EVANGELIO DEL DÍA 06 DE FEBRERO DE 2026

EVANGELIO DEL DÍA

Lectura del santo evangelio según san Marcos 

Marcos 6, 14-29

En aquel tiempo, como la fama de Jesús se había extendido tanto, llegó a oídos del rey Herodes el rumor de que Juan el Bautista había resucitado y sus poderes actuaban en Jesús. Otros decían que era Elías; y otros, que era un profeta, comparable a los antiguos. Pero Herodes insistía: “Es Juan, a quien yo le corté la cabeza, y que ha resucitado”.

Herodes había mandado apresar a Juan y lo había metido y encadenado en la cárcel. Herodes se había casado con Herodías, esposa de su hermano Filipo, y Juan le decía: “No te está permitido tener por mujer a la esposa de tu hermano”. Por eso Herodes lo mandó encarcelar.

Herodías sentía por ello gran rencor contra Juan y quería quitarle la vida; pero no sabía cómo, porque Herodes miraba con respeto a Juan, pues sabía que era un hombre recto y santo, y lo tenía custodiado. Cuando lo oía hablar, quedaba desconcertado, pero le gustaba escucharlo.

La ocasión llegó cuando Herodes dio un banquete a su corte, a sus oficiales y a la gente principal de Galilea, con motivo de su cumpleaños. La hija de Herodías bailó durante la fiesta y su baile les gustó mucho a Herodes y a sus invitados. El rey le dijo entonces a la joven: “Pídeme lo que quieras y yo te lo daré”. Y le juró varias veces: “Te daré lo que me pidas, aunque sea la mitad de mi reino”.

Ella fue a preguntarle a su madre: “¿Qué le pido?” Su madre le contestó: “La cabeza de Juan el Bautista”. Volvió ella inmediatamente junto al rey y le dijo: “Quiero que me des ahora mismo, en una charola, la cabeza de Juan el Bautista”.

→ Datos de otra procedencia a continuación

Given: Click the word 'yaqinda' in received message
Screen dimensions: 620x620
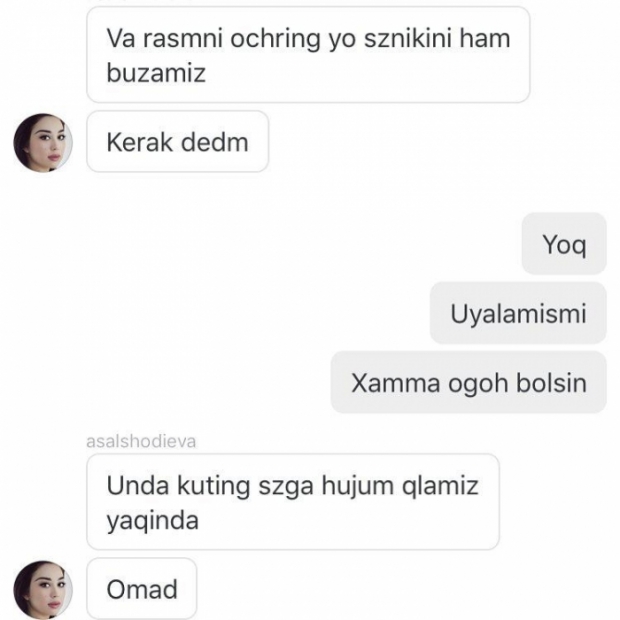Looking at the screenshot, I should [x=153, y=520].
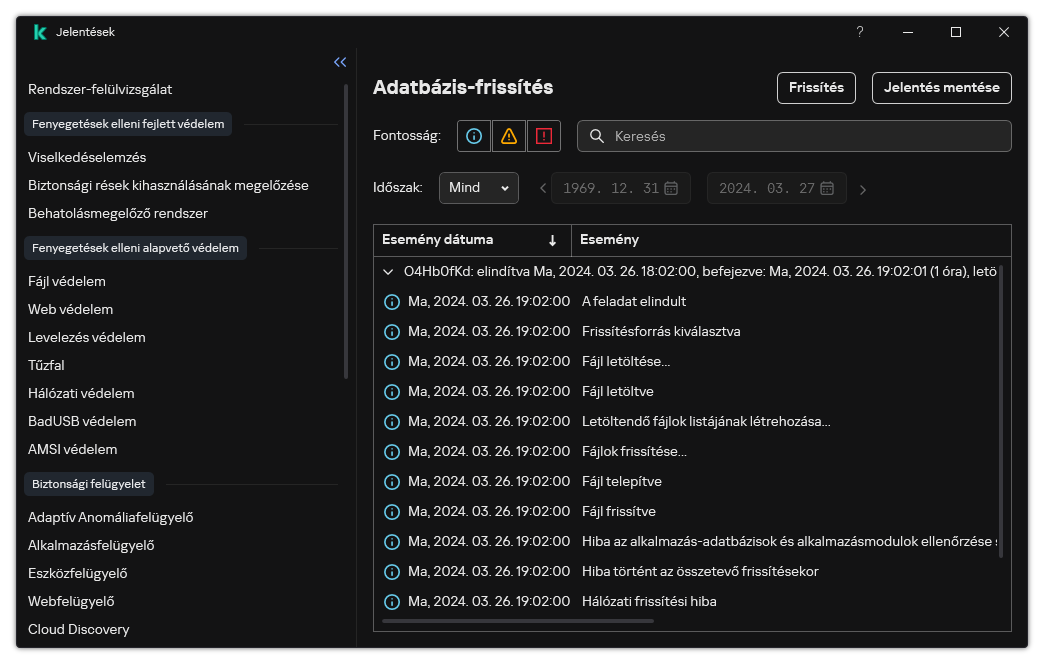Click the Frissítés button
This screenshot has width=1044, height=664.
tap(816, 88)
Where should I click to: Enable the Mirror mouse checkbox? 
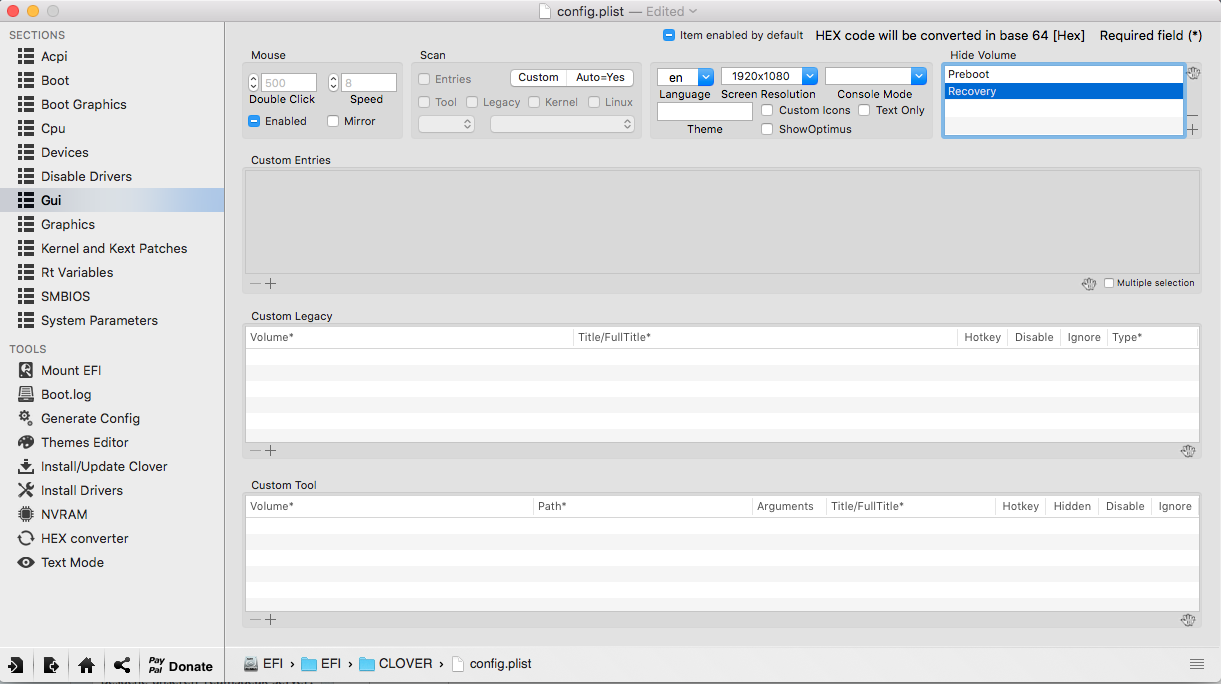[x=333, y=121]
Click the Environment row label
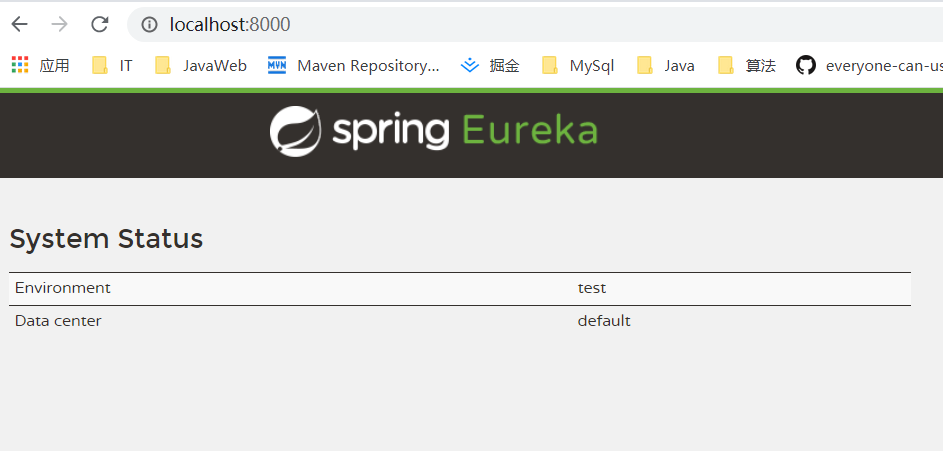The image size is (943, 451). 62,288
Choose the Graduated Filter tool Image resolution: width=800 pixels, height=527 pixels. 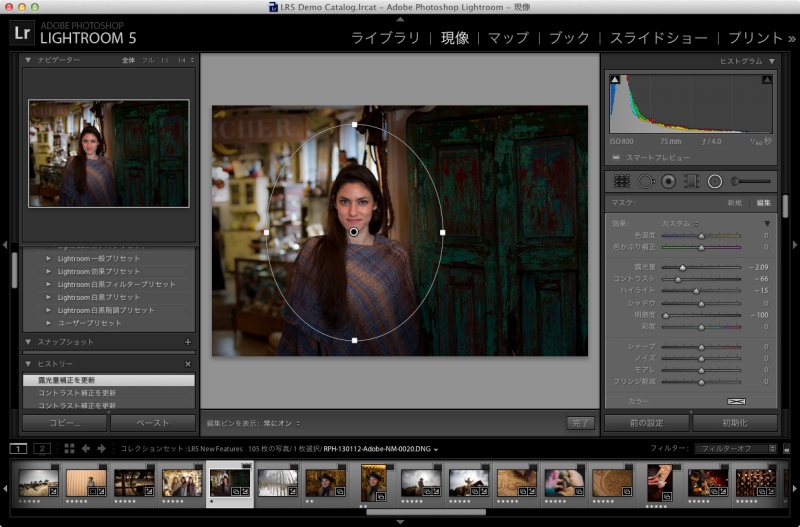691,181
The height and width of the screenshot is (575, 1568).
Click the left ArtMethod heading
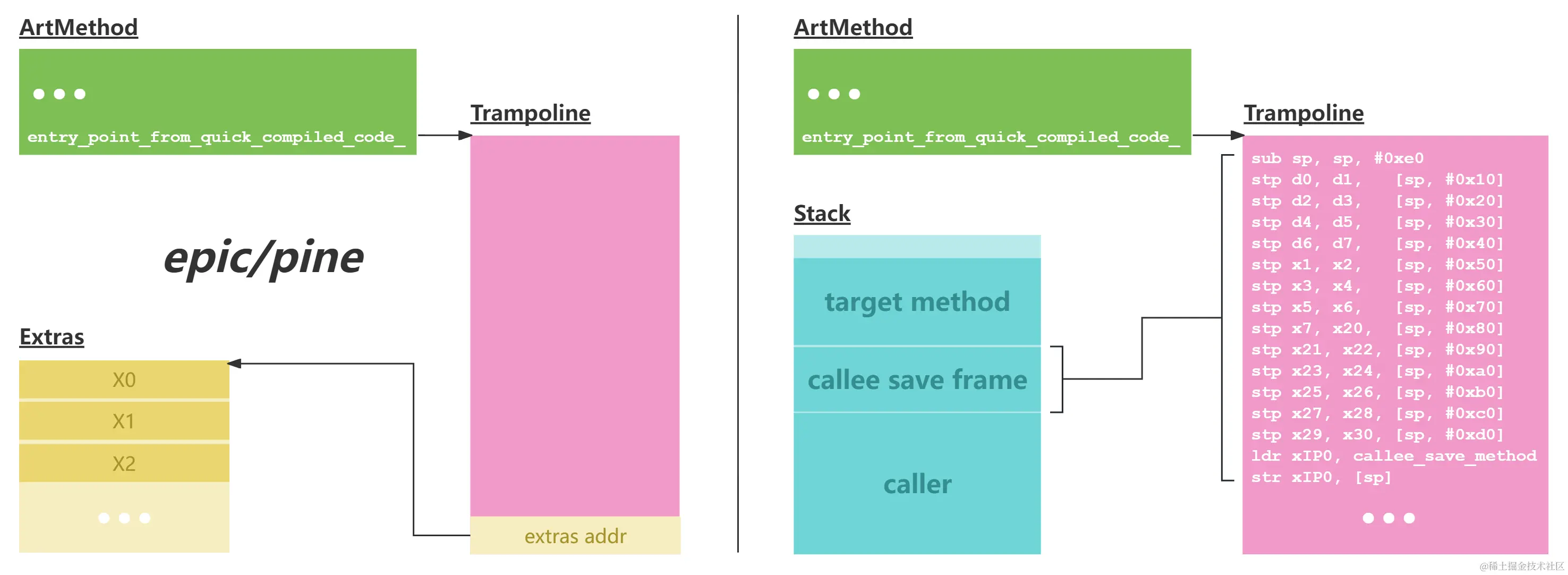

El rey se puso muy triste, pero debido a su juramento y a los convidados, no quiso desairar a la joven, y enseguida mandó a un verdugo que trajera la cabeza de Juan. El verdugo fue, lo decapitó en la cárcel, trajo la cabeza en una charola, se la entregó a la joven y ella se la entregó a su madre.

Al enterarse de esto, los discípulos de Juan fueron a recoger el cadáver y lo sepultaron.

***

  1. Dignidad de la persona y defensa de la verdad:
    Juan el Bautista es encarcelado y asesinado por denunciar una injusticia moral (el matrimonio ilegítimo de Herodes). La DSI subraya el derecho y el deber de defender la verdad y la ley moral natural, aunque conlleve riesgos. Juan actúa como profeta, defendiendo la santidad del matrimonio y la justicia, lo que refleja el principio de que la autoridad debe estar al servicio del bien común y la ley moral.
  2. Abuso de poder y corrupción:
    Herodes actúa por conveniencia política, presión social y un juramento impulsivo, priorizando su imagen ante los invitados sobre la vida inocente de Juan. La DSI condena el abuso de poder que sacrifica vidas humanas por intereses personales o políticos, recordando que la autoridad debe respetar siempre la dignidad de la persona.
  3. El mal moral y las estructuras de pecado:
    La trama involucra a varios actores (Herodes, Herodías, su hija, los invitados), mostrando cómo el pecado se propaga en las relaciones sociales. La DSI habla de «estructuras de pecado» (Cfr. Sollicitudo Rei Socialis, 36) que surgen cuando decisiones individuales inmorales se entrelazan generando injusticias sistémicas. Aquí vemos cómo la venganza, la lujuria y la cobardía se combinan para producir un crimen.
  4. Conciencia y responsabilidad:
    Herodes sentía respeto por Juan y “quedaba perplejo” al escucharlo, indicando una conciencia que discernía el bien, pero al final la sofoca por presión social. La DSI insiste en la formación de la conciencia y la necesidad de actuar conforme a ella, incluso frente al costo personal.
  5. Solidaridad y testimonio cristiano:
    Los discípulos de Juan rescatan su cuerpo y lo honran, mostrando solidaridad y respeto por la vida del mártir. La DSI promueve la solidaridad como respuesta ante la injusticia, apoyando a las víctimas y manteniendo viva la memoria de quienes dan su vida por la verdad.

Conclusión breve

El relato no es solo una crónica histórica, sino una denuncia profética contra la injusticia, la corrupción del poder y la manipulación de la verdad. Desde la DSI, Juan el Bautista se erige como modelo de coherencia ética frente a poderes opresores, recordando que la defensa de la dignidad humana y la ley moral debe prevalecer sobre intereses políticos o conveniencias personales.